Malcolm F. G.
Stevens
*a and
Richard T.
Wheelhouse
*b
aBiodiscovery Institute, School of Pharmacy, University of Nottingham, NG7 2RD, UK
bInstitute of Cancer Therapeutics, School of Pharmacy and Medical Sciences, University of Bradford, BD7 1DP, UK. E-mail: r.t.wheelhouse@bradford.ac.uk
First published on 29th August 2023
It is 40 years since the publication of the patent that announced the imidazotetrazines temozolomide and mitozolomide to the world and 30 since the discovery that they function as prodrugs of alkyldiazonium reactive intermediates. Temozolomide combined with radiation is established as the first-line treatment for glioma but despite the attentions of the inventors and others, further examples of this intriguing ring system have yet to enter the clinic.
Fig. 1 (A) Scheme for the synthesis of temozolomide 1 and mitozolomide 2; (B) entry for 29th April, 1980 in Robert Stone's laboratory book. |
U.S. Patent 5260291 (1983) revealed the structures of the first cohort of imidazotetrazines, a new ring-system, and taught that 1 and the 3-(2-chloroethyl)-derivative, subsequently known as mitozolomide (2, MTZ), were of “particular importance.” The initial publication on the synthesis and antitumour properties of imidazotetrazines appeared in 1984.1 It soon became apparent that MTZ and temozolomide were prodrugs, being converted in vivo to triazenes (3, MTIC) and 4, respectively that, in turn, generated electrophilic cations,2Scheme 1.
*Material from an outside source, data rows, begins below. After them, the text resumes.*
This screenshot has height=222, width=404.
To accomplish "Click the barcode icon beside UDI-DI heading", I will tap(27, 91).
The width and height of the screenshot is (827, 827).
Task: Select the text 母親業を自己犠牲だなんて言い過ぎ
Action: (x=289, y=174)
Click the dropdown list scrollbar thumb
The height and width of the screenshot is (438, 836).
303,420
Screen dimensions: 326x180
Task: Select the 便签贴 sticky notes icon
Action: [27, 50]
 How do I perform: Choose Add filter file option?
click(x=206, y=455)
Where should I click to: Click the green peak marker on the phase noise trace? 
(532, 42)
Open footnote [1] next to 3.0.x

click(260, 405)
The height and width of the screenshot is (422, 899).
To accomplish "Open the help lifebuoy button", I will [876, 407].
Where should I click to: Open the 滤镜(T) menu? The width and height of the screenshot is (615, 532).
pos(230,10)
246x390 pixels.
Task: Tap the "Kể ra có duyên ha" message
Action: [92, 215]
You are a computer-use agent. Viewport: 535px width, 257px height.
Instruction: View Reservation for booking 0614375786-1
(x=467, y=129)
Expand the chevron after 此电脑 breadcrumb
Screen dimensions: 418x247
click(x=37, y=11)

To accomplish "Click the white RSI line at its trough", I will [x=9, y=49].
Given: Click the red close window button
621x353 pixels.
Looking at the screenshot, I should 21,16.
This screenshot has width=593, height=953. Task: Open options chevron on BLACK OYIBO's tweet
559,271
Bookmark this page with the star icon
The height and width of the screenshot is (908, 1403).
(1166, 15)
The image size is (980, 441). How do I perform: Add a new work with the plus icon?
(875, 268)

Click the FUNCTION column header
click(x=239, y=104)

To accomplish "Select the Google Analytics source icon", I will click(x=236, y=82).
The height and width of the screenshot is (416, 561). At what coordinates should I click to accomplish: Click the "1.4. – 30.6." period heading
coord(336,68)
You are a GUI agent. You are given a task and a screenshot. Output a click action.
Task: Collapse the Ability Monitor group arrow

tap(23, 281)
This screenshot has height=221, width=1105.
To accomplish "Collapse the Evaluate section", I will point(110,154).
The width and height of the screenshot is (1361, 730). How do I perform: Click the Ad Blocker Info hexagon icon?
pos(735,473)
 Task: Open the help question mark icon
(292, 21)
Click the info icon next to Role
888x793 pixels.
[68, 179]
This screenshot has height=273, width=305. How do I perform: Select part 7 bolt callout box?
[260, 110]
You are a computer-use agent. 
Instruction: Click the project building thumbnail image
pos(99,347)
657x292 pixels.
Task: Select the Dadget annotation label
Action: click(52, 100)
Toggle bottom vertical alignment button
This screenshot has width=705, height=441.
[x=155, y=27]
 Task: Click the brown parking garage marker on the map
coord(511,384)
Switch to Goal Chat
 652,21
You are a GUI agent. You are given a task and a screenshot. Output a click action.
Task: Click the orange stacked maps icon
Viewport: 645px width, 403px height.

Scheme 1 Conversion of temozolomide (1) and mitozolomide (2) to triazenes and alkyl diazonium ions and their subsequent reactions with DNA. |
The first compound studied in detail was MTZ because of its spectacular experimental antitumor activity. In several cases curative activity was recorded from a single dose of agent against a range of mouse tumour models employed in the 1970s.1,3 Initial reports of the effects of MTZ on the DNA of mouse L1210 cells suggested that the drug elicited DNA cross-links from interaction of reactive species generated from triazene 4. In this respect MTZ behaved like a 2-chloroethylnitrosourea.4 More detailed examination of the cross-linking process in many laboratories subsequently identified the eventual formation of an etheno linkage between a guanine residue on one strand and a cytosine N(3) locus on an adfacent DNA strand (Scheme 2). It is interesting to note in retrospect that telomeres present a substantial region of the molecular target of the imidazotetrazines – G-rich DNA sequences. Surviving 'cured' mice died prematurely with shrunken bodies and white fur, possibly indicative of some effect against telomere function.
MTZ was fast-tracked into clinical trial at hospitals in Birmingham and London, UK in 1983. Two operational problems were encountered with the drug formulated for i.v. injection in DMSO. Patients excreted unchanged and (presumably) mutagenic drug in urine and for safety reasons this was conveniently oxidised in bedpans by bleach to the corresponding non-toxic carboxylic acid. Complaints from nursing staff that patients excreted nauseous methyl mercaptan (a metabolite of DMSO) through their lungs and skin were overcome by positioning beds adjacent to open windows and blowing a current of air across the patient with a fan!
Despite the high hopes of inventors that they had discovered ‘the magic bullet’, severe unpredictable and irreversible thrombocytopenia was elicited by the drug in Phase 1 evaluation.5 One study even concluded that the drug was ineffective and its use “dangerous.”6 These reports spelt the end of MTZ and, despite efforts to identify a more tolerable 8-substituted 3-(2-choroethyl)imidazotetrazine,7 further work on this structural type was reluctantly abandoned by its sponsor (May & Baker) in 1985. To anti-cancer drug discoverers, there was a clear lesson: activity against mouse tumour models was irrelevant as a filter to select molecules for clinical use.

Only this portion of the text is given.